WHAT THE EXERCISE ASKS: Starting at the record that contains "OpenCVE Enrichment (49, 227)" and ending at the record that contains "[Sign up to subscribe to Debian Linux]", write out each of those records in full, shifting its coordinates by adding 116 to every number. Leave out all other records.

DATA ENTRIES:
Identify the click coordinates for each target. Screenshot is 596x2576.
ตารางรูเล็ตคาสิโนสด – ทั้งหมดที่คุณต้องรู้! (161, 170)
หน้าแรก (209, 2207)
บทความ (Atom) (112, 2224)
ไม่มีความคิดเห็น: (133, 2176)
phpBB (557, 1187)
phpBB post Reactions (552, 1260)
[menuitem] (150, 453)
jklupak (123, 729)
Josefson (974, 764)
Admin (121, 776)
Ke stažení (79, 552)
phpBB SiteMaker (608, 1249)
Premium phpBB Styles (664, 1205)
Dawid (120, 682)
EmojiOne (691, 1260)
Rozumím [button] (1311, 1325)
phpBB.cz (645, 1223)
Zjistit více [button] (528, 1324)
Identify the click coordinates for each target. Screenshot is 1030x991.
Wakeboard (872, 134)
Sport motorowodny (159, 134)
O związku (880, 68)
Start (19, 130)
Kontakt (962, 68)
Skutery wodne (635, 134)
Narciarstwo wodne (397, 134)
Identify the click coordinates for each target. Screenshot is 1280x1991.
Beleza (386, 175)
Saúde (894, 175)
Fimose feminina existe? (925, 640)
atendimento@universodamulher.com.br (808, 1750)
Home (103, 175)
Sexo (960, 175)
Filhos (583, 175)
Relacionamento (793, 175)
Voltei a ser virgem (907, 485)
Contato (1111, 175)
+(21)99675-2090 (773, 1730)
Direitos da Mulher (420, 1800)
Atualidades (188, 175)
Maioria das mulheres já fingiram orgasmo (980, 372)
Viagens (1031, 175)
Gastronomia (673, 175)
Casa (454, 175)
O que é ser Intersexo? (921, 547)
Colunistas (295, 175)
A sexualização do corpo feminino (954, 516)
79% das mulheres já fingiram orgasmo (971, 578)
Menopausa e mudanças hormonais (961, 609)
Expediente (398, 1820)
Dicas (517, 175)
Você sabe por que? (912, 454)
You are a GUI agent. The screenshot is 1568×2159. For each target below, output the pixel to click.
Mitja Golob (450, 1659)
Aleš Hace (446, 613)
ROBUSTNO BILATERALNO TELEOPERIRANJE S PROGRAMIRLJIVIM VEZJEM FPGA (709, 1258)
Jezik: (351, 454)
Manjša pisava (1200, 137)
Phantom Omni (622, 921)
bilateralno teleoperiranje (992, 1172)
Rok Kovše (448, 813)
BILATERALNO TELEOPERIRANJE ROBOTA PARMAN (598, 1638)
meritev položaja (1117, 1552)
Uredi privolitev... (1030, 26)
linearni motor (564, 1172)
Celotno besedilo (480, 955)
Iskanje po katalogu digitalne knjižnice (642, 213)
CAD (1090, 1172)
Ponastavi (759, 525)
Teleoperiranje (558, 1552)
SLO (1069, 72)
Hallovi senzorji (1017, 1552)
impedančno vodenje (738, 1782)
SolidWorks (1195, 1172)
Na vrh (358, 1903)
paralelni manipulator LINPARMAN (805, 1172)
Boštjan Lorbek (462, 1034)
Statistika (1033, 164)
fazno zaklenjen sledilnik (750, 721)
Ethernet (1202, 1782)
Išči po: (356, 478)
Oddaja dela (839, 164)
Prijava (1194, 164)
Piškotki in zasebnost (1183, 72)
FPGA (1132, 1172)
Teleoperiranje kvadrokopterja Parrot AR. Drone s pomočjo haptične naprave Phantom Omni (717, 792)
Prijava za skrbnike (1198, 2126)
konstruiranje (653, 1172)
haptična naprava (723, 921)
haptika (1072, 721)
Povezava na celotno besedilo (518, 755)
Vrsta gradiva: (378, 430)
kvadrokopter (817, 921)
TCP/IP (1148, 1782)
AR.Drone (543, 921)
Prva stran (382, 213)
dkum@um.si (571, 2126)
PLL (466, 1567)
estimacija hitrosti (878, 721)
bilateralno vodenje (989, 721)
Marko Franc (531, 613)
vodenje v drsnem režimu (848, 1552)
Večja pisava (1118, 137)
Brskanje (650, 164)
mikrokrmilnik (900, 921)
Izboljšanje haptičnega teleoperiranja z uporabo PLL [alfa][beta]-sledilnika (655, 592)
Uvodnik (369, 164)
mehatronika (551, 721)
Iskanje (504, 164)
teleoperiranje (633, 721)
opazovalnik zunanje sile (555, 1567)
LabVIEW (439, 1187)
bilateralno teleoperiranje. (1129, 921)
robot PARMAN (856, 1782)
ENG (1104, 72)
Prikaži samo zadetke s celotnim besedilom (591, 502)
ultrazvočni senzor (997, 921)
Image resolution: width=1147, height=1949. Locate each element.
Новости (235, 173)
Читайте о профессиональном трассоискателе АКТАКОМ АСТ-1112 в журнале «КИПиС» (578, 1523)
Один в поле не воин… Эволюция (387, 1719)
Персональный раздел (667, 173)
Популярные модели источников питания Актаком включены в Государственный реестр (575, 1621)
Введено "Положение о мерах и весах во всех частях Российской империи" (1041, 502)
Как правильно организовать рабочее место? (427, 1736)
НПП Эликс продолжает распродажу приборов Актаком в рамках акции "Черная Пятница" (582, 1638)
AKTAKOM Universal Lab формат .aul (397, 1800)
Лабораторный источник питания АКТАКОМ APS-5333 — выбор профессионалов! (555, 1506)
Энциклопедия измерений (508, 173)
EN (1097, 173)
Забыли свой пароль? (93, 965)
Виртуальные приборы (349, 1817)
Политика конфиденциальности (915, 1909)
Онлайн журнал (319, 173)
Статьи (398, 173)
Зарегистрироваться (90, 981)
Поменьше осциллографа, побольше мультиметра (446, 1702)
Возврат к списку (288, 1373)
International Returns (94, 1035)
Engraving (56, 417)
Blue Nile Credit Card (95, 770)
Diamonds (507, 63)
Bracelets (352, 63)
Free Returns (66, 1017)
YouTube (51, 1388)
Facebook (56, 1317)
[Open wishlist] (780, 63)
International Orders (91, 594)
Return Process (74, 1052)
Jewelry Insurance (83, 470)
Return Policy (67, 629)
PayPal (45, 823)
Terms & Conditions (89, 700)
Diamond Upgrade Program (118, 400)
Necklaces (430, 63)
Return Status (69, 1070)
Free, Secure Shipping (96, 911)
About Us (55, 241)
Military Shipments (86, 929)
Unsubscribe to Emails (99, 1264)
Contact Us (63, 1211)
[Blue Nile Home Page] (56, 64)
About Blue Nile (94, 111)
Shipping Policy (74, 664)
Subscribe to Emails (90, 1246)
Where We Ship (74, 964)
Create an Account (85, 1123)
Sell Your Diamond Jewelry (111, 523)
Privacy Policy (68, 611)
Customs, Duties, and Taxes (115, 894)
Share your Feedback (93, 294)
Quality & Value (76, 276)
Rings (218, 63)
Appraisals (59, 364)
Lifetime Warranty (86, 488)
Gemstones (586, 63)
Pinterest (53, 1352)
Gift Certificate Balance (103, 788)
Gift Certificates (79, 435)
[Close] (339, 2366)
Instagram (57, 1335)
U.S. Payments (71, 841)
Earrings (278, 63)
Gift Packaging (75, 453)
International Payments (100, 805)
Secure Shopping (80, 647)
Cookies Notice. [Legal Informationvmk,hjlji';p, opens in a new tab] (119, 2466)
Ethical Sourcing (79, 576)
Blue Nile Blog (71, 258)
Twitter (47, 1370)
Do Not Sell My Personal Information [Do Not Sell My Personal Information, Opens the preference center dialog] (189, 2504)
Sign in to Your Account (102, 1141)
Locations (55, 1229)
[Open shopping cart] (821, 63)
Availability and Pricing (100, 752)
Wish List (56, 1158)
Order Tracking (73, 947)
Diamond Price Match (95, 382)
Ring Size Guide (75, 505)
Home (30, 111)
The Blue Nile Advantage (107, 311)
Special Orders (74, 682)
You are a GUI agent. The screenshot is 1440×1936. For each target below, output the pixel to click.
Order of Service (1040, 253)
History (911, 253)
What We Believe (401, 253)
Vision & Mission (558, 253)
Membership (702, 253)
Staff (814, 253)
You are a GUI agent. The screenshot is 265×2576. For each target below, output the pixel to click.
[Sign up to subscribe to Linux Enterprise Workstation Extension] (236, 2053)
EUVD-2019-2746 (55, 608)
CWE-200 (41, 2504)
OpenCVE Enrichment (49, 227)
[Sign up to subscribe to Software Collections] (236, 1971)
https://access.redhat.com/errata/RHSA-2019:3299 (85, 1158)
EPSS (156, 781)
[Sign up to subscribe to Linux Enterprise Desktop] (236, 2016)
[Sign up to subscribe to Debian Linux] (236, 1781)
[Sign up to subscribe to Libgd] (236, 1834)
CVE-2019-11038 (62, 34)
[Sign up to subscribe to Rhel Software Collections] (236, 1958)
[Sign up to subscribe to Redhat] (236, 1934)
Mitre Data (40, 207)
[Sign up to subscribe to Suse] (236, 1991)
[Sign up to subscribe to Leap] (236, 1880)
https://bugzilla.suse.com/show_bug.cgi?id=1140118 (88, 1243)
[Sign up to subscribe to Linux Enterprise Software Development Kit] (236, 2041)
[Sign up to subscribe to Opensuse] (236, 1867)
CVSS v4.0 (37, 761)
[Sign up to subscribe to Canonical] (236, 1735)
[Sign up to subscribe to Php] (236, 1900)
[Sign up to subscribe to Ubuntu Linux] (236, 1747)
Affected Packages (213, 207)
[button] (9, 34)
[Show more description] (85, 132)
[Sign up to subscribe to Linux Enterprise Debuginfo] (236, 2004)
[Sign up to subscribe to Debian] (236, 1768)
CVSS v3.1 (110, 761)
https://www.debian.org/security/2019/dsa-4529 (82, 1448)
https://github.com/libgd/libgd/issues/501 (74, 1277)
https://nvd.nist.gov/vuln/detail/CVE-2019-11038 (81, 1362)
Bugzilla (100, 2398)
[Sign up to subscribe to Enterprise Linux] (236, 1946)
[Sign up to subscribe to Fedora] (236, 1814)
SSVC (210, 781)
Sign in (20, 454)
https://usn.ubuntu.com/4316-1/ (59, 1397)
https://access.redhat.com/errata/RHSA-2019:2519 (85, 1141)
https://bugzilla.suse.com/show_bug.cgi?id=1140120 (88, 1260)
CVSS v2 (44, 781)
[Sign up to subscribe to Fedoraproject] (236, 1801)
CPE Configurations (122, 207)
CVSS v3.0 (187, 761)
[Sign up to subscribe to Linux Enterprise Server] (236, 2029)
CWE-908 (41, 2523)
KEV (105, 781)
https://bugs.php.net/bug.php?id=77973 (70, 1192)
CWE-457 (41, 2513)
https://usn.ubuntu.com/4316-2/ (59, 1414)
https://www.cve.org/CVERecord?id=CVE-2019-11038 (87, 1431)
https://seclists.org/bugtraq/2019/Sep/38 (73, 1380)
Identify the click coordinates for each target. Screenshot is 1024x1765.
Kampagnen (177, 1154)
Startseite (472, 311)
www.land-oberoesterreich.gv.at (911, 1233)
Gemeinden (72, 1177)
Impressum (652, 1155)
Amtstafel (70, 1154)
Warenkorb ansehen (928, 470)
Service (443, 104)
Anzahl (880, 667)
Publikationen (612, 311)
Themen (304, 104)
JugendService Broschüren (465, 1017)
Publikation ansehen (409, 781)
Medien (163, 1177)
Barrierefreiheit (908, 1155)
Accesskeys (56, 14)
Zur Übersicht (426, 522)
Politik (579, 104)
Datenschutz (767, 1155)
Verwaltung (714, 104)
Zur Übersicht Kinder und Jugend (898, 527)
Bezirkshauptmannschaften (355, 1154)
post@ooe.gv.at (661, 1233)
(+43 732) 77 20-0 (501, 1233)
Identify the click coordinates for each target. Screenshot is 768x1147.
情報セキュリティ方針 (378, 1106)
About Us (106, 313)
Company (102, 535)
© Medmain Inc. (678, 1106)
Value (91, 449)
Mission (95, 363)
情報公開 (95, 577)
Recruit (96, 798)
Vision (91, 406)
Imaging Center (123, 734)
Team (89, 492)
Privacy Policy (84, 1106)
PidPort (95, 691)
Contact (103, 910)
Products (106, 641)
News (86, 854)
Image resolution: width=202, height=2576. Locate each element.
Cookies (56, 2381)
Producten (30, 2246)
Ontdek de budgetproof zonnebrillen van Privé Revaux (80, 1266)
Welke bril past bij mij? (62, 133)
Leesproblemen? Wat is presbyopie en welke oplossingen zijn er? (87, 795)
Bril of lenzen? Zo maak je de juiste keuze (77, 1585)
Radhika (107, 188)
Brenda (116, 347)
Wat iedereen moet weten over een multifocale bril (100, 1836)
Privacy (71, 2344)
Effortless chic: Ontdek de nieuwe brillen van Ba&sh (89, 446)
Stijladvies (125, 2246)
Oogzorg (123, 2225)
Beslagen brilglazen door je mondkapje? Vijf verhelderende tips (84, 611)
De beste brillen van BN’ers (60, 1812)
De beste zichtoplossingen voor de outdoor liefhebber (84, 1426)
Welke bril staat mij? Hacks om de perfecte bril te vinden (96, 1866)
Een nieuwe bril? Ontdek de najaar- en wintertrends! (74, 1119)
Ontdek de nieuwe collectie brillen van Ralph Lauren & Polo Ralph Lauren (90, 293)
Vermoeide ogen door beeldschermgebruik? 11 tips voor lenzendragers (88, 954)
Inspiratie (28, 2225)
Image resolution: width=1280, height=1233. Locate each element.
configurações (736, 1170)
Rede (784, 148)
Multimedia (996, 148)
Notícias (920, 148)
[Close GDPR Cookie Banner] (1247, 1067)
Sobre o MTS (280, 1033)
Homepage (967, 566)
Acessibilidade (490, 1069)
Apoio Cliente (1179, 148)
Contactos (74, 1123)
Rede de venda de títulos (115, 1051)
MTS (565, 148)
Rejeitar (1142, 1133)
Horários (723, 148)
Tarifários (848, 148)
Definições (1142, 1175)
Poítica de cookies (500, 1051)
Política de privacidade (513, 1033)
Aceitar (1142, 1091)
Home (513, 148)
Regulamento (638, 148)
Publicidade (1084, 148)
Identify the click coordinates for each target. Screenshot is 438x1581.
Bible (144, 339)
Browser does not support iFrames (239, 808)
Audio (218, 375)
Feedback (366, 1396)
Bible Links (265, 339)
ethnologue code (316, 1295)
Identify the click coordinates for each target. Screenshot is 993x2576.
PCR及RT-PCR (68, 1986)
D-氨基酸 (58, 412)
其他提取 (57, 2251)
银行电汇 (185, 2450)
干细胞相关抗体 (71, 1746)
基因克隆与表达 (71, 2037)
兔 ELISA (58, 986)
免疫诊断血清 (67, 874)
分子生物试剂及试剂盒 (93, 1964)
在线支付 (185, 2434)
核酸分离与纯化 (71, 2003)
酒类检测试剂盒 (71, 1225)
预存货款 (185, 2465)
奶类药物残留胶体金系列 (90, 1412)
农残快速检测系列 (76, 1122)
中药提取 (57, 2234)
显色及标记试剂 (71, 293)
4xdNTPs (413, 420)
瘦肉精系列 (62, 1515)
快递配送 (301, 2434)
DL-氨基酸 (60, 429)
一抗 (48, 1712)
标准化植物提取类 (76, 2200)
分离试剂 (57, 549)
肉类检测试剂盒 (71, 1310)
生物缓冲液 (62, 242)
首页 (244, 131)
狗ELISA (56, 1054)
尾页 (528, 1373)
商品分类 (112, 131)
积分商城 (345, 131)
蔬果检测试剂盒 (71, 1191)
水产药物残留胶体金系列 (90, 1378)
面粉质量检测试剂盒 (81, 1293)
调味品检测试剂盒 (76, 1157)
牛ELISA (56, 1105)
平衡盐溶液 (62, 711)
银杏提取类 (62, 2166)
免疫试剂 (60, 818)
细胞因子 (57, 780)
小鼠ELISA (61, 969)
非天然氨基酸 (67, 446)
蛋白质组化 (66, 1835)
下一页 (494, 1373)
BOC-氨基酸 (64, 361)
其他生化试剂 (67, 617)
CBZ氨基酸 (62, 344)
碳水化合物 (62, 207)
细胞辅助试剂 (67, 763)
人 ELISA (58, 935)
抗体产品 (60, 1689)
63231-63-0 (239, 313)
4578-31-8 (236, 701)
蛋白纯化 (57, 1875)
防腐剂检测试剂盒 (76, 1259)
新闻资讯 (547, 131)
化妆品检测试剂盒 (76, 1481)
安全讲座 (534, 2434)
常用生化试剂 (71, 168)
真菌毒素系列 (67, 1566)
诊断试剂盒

REPLY:
OpenCVE Enrichment (165, 343)
[Sign up to subscribe to Software Collections] (352, 2087)
https://access.redhat.com/errata/RHSA-2019:3299 (201, 1274)
EPSS (272, 897)
[Sign up to subscribe to Linux Enterprise Desktop] (352, 2132)
[Sign up to subscribe to Debian Linux] (352, 1897)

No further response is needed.